TSV Rudelzhausen

In der Abteilung läuft es rund, nur eines fehlt: Tennisler suchen verzweifelt einen Platzwart

Bericht aus der Hallertauer Zeitung vom  23. Oktober 2006

Evi Lewandowsky bleibt Abteilungsleiterin – Sportlich „die Kleinsten die Größten“

Sepp Rauscher, Helga Bauer, Georg Stiglmaier, Evi Lewandowsky, Karin Wagner, Mike Ewerling und Astrid Chaluppa (von links) bilden das Führungs-Team der Tennisabteilung. Was  fehlt ist der Platzwart.           Foto:Hainzinger 

Rudelzhausen (hai). Eigentlich, hätte Evi Lewandowsky keinen Grund, auf die Mitglieder ihrer Tennisabteilung im TSV „stinkig“ zu sein. Sportlich zwar nicht überragend, aber doch mit schönen Erfolgen für die jüngsten Spieler ging die diesjährige Saison zu Ende, in der auch finanziell und kameradschaftlich alles passte. Nur auf einem blieb die einstimmig wiedergewählte Abteilungsleiterin auch am Freitagabend bei der Jahresabschlussversammlung im Gasthaus Festner/Busch sitzen: nämlich auf dem Posten des Platzwartes.

So recht „reißen“ tut sich bei den Tennislern Keiner um den Job. den in den vergangenen Jahren Gerwald Niedermaier „inoffiziell“ erledigt hatte. Weil aber auch er sich nicht mehr alleine um die Tennisplätze kümmern mag und sich selbst auf sein Angebot hin, dem neuen Platzwart mit Rat und Tat zur Seite zu stehen  jemand fand, bleibt der Posten nach den Neuwahlen am Freitag vorerst verwaist.

Keine Probleme gab es dagegen bei der Besetzung der weiteren Ämter in der Führungsmannschaft. Nahezu unverändert wird sich diese in den kommenden zwei Jahren präsentieren. Evi Lewandowskv wurde ein stimmig als Abteilungsleiterin wiedergewählt, ihr Stellvertreter ist wie schon in der vergangenen Amtsperiode Mike Ewerling. Die Tennis-Kasse bleibt in den Händen von Helga Bauer. Astrid Chaluppa übernimmt in den kommenden zwei Jahren das Schriftführer-Amt. Sepp Rauscher

bleibt Sportwart und sitzt damit im Abteilungs-Beirat. Ebenso wie Karin Wagner, die den Posten des Heimwarts übernimmt, und Georg Stiglmaier, der künftig zweiter Jugendleiter neben Mike Ewerling ist.

173 Mitglieder zählt die Tennisab­teilung mittlerweile und „damit müssen wir mehr als zufrieden sein,“ unterstrich Evi Lewandowsky die positive Entwicklung der Abteilung. Vor allem beim Schnuppertraining konnten Kinder für den weißen Sport begeistert werden, dabei schlossen sich sogar einige der Eltern der Abteilung an.

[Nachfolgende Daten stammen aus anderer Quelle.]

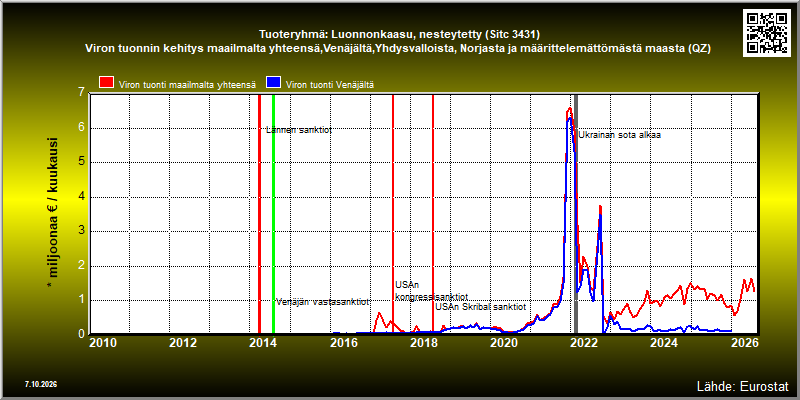Viewport: 800px width, 400px height.
Task: Click the red Lännen sanktiot vertical marker line
Action: (259, 214)
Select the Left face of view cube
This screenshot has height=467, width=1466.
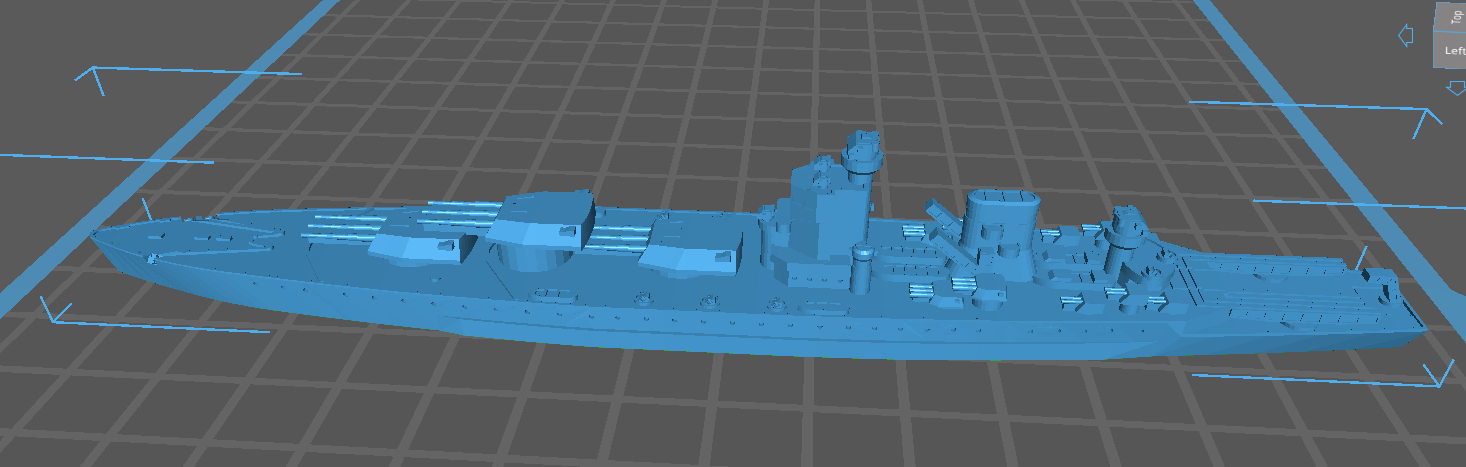click(x=1453, y=51)
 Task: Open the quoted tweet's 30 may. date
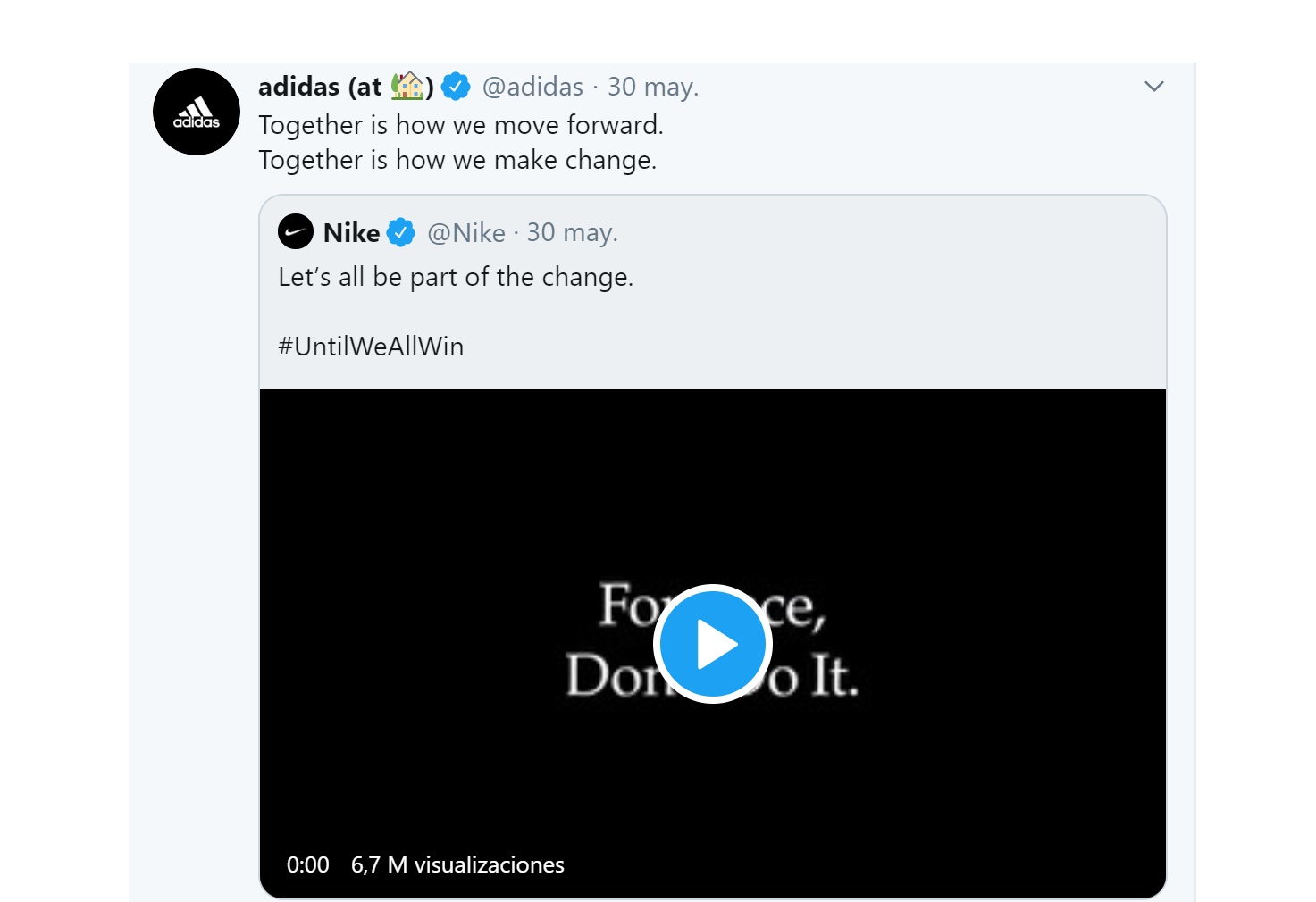pos(572,233)
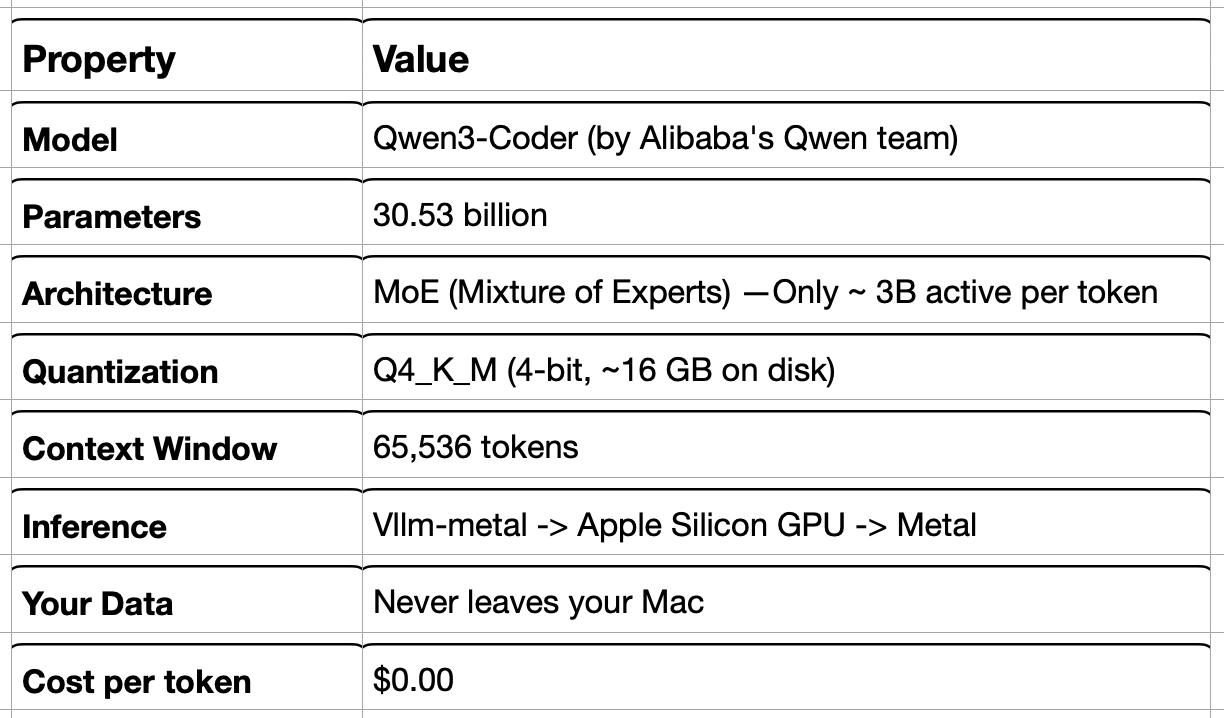Select the Vllm-metal Apple Silicon cell
Viewport: 1224px width, 718px height.
pos(787,526)
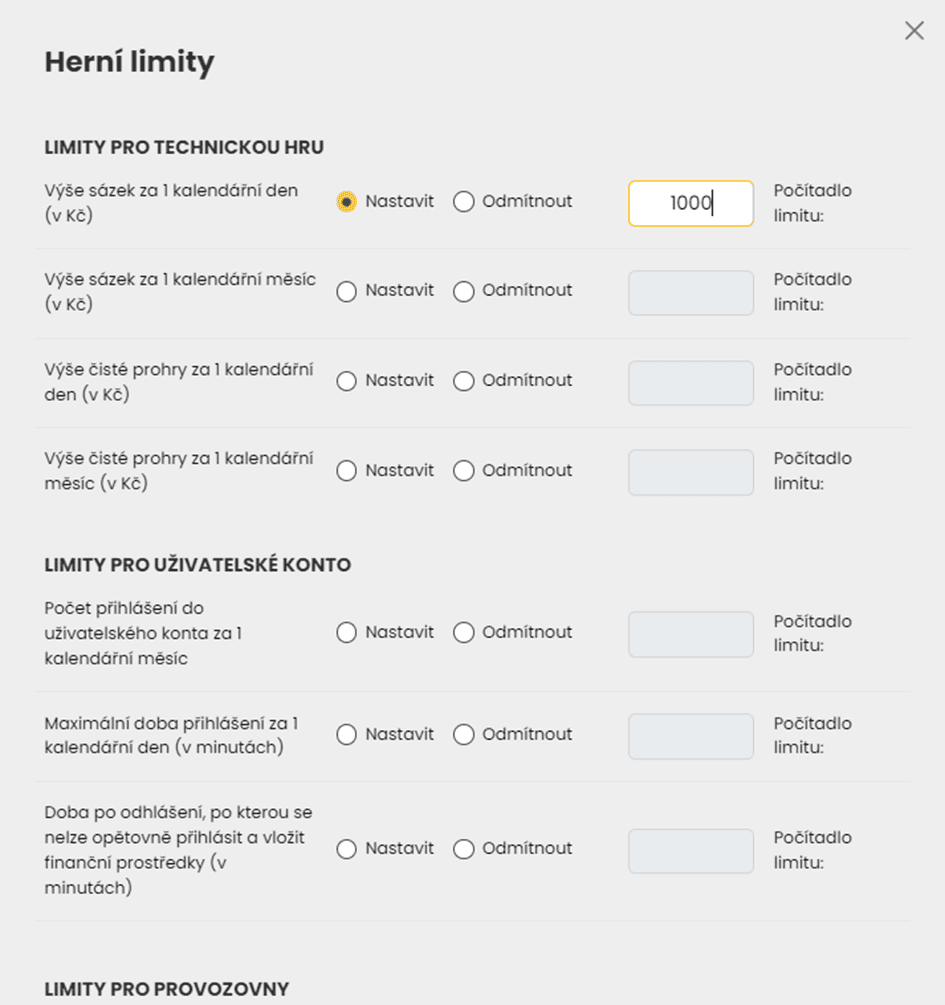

Messen konnten sich die Nachwuchsspieler in der vergangenen Saison bei den Gemeindemeisterschaften, die in der kommenden Spielzeit auch für die Erwachsenen durchgeführt werden sollen.

Im Mannschaftsbetrieb waren „die Kleinsten die Größten“, wie die Abteilungsleiterin lobte. Die erste Bambini-Mannschaft wurde ungeschlagen Meister in der Kreisklasse 1 ebenso die Mädchen, die jedoch mit der Mädchenmannschaft des SC Tegernbach an den Start gingen. Eine zweite Bambini-Mannschaft soll es auch in der neuen Saison geben, nachdem die Kleinsten in der vergan­genen Runde den sechsten Platz in der Kreisklasse 1 belegten.

Im Umbruch befindet sich die Her­renmannschaft die sich in der Kreisklasse 1 mit dem sechsten Platz vor dem Abstieg rettete. Personell gebeutelt wurde während der Saison das Damen-Team, das schließlich Letzter wurde und aus der Kreisklasse absteigen muss.

Die Herren 40 konnten mit dem sechsten Platz in der Bezirksklasse 3 die Liga halten und dies wie eine Meisterschaft feiern. Weniger Glück hatten die Damen 40, die in der Kreisklasse Letzte wurden.

„Enttäuschend“ nannte Evi Lewandowsky das Abschneiden der Junioren in der Bezirksklasse 2. Weil es einigen Spielern an „Moral und Engagement“ fehlte, landete die Mann­schaft auf dem letzten Platz und wird in der nächsten Saison wohl nicht mehr gemeldet. Bleibt zu hoffen, dass die Tennisabteilung dann zumindest bald einen neuen Platzwart „melden“ kann.